_Set task 1_: Translate this sentence from the forum thread below into Spanish: "Look at least 1.5 years in advance if possible as the bulk banking and other banking with II is usually only 1 year in advance"

_Excerpt provided_:
# OBBR 2010 - when should I start looking?



## krmlaw (Oct 8, 2008)

I am hoping to trade into the OBBR in 2010. When should I look?


----------



## Blondie (Oct 8, 2008)

What is OBBR?


----------



## krmlaw (Oct 8, 2008)

Sorry ... Oyster Bay Beach Resort in St Martin, through II


----------



## lprstn (Oct 8, 2008)

Look at least 1.5 years in advance if possible as the bulk banking and other banking with II is usually only 1 year in advance


----------



## tashamen (Oct 9, 2008)

That's a pretty easy trade because they do bulk bank.  Why wouldn't you just put in an ongoing request?


----------



## krmlaw (Oct 9, 2008)

Ive never exchanged with II before, can I do that?


----------



## carlrocky (Oct 13, 2008)

*Oyster Bay Beach Resort*

It took me about 6 months to get a trade thru II to the oyster bay beach resort for this comming March 2009.


----------



## krmlaw (Oct 16, 2008)

Should I start an open trade? Or should I wait til a see the weeks get posted?


----------



## Cappy (Nov 4, 2008)

*start a search !!!!!!!!!!!!*

 It is the only way you will get it thur II
I stopped using them!! I use RCI, Dial exchange & SFX


----------



## krmlaw (Nov 5, 2008)

I just paid my MF, so Im going to start a search now! Thanks!


----------

(A run of records)
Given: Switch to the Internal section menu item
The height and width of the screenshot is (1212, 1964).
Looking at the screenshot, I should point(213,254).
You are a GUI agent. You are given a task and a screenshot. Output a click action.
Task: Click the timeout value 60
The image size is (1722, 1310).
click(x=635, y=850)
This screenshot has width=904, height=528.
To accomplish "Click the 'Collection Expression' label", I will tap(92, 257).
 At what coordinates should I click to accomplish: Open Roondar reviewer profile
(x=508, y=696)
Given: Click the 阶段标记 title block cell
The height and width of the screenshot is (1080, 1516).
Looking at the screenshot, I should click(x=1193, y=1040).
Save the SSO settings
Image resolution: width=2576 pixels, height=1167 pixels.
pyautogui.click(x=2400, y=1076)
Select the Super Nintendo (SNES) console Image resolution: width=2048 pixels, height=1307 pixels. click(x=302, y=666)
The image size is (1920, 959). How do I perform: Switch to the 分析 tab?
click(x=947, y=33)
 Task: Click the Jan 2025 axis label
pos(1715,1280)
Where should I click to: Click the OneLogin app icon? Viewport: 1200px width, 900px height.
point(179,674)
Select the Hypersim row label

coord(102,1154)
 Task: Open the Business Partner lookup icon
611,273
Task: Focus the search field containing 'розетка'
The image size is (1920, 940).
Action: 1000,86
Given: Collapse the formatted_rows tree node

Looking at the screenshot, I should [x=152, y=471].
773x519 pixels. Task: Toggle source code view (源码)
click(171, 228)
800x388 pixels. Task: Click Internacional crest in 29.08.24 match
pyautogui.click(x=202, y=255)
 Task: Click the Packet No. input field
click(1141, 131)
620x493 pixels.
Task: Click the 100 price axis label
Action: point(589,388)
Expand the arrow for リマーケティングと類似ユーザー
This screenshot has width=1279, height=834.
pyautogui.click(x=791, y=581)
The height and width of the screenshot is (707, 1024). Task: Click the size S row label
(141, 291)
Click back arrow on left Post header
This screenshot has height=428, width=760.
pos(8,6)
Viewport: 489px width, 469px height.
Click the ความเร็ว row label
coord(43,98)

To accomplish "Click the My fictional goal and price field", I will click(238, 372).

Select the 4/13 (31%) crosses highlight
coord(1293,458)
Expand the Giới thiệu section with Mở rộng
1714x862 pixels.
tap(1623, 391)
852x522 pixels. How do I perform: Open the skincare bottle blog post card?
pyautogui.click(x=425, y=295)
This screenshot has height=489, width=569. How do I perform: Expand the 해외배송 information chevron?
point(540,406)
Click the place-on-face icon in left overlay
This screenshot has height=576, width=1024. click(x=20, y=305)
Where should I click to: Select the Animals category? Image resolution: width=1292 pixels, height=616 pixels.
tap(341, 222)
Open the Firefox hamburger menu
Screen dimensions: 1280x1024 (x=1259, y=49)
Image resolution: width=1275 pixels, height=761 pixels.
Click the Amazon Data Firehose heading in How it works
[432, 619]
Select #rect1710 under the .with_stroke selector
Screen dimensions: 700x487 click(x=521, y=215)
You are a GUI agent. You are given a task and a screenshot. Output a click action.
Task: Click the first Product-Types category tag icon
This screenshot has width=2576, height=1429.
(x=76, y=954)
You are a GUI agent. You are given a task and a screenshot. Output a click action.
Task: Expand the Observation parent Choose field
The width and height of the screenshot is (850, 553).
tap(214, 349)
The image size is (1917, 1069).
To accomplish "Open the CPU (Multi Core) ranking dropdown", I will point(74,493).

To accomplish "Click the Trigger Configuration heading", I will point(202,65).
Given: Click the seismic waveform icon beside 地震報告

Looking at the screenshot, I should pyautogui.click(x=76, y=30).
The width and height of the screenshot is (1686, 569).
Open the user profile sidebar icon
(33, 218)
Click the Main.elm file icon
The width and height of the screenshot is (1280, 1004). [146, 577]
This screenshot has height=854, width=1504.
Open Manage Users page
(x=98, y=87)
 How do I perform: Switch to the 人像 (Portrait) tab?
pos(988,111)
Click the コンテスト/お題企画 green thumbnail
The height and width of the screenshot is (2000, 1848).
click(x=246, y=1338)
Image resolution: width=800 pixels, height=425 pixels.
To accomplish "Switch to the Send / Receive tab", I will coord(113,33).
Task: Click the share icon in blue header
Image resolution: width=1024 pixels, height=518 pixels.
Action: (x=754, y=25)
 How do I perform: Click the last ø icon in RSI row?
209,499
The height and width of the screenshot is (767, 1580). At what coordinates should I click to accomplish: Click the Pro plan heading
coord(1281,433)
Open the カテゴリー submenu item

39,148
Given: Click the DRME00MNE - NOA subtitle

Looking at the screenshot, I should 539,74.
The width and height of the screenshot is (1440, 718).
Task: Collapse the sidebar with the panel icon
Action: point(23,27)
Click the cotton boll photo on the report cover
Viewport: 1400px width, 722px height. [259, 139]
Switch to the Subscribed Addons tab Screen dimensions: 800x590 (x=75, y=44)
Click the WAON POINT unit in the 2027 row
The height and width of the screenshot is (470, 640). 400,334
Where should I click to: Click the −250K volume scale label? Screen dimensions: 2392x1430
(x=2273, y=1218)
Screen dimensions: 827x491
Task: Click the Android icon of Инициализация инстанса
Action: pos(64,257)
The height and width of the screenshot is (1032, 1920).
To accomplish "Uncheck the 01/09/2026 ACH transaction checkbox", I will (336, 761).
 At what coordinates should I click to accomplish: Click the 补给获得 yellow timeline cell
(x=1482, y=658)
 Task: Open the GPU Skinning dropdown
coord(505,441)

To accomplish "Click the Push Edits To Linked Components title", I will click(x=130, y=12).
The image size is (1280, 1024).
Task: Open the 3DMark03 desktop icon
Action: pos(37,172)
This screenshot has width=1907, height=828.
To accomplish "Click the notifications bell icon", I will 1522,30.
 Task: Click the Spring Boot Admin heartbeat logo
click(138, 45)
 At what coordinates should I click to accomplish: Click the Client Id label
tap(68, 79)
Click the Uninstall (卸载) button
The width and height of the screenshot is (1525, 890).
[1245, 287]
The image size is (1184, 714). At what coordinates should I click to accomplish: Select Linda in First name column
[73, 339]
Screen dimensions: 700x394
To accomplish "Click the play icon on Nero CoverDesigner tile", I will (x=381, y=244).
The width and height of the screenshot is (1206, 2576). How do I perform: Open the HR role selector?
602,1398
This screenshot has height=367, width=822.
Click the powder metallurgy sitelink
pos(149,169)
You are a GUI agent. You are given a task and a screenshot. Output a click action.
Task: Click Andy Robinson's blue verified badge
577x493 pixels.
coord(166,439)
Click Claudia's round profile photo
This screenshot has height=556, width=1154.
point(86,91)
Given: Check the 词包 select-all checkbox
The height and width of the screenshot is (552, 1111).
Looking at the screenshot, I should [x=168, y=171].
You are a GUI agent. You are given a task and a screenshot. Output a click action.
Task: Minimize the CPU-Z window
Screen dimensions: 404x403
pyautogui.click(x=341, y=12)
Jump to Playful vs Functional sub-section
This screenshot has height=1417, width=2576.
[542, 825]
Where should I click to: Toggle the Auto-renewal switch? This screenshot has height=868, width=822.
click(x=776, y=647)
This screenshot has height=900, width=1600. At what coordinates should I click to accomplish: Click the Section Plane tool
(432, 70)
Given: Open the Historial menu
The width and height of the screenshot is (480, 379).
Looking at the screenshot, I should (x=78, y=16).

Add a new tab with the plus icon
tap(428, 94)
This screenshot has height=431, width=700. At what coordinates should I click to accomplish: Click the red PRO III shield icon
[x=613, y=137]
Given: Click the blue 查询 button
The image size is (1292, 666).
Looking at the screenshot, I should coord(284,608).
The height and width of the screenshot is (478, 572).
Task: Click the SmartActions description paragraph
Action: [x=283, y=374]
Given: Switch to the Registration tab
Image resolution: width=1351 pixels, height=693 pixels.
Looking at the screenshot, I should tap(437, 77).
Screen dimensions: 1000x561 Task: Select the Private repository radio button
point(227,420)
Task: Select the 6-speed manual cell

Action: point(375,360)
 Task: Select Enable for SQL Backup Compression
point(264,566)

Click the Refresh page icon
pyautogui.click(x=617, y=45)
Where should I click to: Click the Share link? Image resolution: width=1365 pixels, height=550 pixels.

_Set task 2_: Arrange part of the records as a Markdown table with the columns Number and Record line, one row per line, omitting blank lines. Begin at the line in the records that contains "Task: Select Enable" and stop after the last line of the records.

_Exercise result 1_: Busca con al menos 1,5 años de antelación si es posible, ya que los depósitos en bloque y otros depósitos con II suelen hacerse solo con 1 año de antelación.

_Exercise result 2_:
| Number | Record line |
|---|---|
| 1 |  Task: Select Enable for SQL Backup Compression |
| 2 | point(264,566) |
| 3 | Click the Refresh page icon |
| 4 | pyautogui.click(x=617, y=45) |
| 5 | Where should I click to: Click the Share link? Image resolution: width=1365 pixels, height=550 pixels. |